## Exercise
Check the data underneath for lines holding the word "timeframe", and state only how many you find.

## Collected data
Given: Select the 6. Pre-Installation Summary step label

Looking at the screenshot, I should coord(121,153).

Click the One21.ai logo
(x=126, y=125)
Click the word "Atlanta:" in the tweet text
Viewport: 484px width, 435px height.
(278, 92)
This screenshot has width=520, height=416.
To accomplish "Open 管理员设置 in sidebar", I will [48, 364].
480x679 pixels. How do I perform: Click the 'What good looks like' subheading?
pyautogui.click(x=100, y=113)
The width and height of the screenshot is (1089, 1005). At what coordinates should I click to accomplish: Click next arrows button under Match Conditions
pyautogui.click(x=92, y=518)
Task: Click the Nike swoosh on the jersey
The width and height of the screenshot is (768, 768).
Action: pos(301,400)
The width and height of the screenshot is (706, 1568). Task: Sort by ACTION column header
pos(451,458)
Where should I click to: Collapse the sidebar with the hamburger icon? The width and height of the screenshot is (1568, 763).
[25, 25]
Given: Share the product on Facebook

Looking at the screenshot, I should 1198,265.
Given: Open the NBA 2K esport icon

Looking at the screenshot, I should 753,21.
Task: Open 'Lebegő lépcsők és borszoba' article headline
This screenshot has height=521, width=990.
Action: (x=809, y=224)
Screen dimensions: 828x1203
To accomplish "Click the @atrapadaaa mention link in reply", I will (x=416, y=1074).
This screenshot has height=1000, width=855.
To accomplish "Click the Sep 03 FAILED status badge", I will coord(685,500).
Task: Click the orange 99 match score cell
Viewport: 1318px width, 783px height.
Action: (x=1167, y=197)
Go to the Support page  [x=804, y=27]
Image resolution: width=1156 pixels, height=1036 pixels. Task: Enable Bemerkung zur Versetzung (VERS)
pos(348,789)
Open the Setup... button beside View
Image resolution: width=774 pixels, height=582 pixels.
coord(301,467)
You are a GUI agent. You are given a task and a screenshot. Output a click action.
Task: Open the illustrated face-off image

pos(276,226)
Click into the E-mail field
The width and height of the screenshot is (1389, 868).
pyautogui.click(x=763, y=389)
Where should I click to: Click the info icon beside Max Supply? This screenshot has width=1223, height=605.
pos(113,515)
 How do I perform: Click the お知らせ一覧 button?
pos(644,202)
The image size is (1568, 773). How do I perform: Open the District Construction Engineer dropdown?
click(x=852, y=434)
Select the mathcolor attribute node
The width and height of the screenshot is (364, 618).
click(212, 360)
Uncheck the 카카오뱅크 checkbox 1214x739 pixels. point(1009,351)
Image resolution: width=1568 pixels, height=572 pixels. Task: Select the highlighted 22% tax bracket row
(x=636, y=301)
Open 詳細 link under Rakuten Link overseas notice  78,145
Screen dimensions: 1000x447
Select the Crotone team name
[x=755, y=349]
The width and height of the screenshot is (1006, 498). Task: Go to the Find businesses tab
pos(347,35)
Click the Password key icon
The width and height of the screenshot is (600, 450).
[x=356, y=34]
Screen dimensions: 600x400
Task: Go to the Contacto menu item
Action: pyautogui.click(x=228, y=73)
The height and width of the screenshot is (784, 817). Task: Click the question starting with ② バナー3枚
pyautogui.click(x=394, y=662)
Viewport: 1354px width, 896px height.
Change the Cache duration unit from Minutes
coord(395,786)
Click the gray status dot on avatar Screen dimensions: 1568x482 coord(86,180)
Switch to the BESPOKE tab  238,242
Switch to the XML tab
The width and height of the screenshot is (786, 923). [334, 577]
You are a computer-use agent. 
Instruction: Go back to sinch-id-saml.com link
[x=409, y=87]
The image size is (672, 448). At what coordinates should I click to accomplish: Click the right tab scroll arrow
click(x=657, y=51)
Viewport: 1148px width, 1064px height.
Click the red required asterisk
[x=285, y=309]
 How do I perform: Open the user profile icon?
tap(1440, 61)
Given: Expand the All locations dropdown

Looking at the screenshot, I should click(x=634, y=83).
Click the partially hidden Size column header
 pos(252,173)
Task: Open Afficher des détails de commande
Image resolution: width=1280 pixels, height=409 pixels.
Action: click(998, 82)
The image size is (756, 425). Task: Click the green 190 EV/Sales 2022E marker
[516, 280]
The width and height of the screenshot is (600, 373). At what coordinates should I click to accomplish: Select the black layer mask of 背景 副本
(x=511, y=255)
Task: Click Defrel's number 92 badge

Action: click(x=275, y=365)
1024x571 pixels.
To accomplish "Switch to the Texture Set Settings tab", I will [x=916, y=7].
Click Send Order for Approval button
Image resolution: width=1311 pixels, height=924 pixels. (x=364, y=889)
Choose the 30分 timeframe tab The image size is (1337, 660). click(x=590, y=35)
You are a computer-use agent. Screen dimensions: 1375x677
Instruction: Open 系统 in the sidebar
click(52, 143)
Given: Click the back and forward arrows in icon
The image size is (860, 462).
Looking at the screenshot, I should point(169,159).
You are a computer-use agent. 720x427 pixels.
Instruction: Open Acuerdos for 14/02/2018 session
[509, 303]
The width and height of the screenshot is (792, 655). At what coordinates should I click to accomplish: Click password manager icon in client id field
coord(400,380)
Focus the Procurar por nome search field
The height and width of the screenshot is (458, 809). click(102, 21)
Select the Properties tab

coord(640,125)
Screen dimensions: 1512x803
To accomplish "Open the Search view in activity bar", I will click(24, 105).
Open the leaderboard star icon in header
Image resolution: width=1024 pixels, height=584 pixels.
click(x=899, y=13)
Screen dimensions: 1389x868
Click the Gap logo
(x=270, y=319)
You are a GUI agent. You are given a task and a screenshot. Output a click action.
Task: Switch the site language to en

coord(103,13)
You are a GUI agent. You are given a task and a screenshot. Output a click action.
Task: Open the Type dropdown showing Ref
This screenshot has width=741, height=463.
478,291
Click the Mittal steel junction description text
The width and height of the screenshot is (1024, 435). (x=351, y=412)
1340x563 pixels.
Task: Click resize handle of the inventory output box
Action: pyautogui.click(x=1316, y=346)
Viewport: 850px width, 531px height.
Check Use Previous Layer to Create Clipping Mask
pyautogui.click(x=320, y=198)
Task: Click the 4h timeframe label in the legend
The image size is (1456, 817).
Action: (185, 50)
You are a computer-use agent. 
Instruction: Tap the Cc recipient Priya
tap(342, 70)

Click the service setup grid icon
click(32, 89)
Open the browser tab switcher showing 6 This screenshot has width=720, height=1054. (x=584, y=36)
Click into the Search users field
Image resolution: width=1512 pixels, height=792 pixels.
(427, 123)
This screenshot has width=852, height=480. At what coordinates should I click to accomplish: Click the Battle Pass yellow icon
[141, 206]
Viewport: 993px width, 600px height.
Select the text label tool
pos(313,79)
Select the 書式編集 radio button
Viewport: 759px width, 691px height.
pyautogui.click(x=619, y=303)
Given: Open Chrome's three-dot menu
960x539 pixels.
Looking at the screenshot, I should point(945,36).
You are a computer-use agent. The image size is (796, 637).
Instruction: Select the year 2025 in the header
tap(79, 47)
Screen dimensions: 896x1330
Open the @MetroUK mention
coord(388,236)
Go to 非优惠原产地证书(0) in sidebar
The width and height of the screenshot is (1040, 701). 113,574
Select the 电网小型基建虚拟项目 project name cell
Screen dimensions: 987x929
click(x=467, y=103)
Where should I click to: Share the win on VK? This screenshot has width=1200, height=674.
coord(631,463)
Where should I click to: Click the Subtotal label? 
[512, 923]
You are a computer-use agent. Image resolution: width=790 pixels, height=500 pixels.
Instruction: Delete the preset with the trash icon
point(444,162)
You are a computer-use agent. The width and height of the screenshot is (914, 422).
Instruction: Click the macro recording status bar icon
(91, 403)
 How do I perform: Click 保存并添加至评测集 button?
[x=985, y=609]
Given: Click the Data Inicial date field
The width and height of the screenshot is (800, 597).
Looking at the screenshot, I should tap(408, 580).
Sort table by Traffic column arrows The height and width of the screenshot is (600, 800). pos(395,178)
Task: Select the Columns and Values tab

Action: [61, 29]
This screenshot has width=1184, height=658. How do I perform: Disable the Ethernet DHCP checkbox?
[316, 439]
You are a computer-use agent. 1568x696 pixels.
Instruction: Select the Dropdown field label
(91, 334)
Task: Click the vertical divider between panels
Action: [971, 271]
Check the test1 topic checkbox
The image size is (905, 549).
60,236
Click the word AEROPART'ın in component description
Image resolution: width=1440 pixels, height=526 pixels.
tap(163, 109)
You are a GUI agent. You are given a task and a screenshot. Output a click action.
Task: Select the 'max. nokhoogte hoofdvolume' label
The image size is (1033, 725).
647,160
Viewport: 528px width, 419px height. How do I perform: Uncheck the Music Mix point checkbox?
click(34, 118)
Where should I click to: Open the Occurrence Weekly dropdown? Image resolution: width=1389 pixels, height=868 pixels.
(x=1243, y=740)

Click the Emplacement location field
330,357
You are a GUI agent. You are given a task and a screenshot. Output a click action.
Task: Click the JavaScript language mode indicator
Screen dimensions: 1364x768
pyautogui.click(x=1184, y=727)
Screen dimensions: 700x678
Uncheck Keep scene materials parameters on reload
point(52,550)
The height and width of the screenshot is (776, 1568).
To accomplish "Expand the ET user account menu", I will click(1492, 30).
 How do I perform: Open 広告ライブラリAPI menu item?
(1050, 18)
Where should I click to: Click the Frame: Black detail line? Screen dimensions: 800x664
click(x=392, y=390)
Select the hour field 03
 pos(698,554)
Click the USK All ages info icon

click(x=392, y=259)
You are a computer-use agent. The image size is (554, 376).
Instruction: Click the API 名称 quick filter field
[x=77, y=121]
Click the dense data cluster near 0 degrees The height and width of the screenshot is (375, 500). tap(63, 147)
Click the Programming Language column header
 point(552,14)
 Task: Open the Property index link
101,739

## Written response
2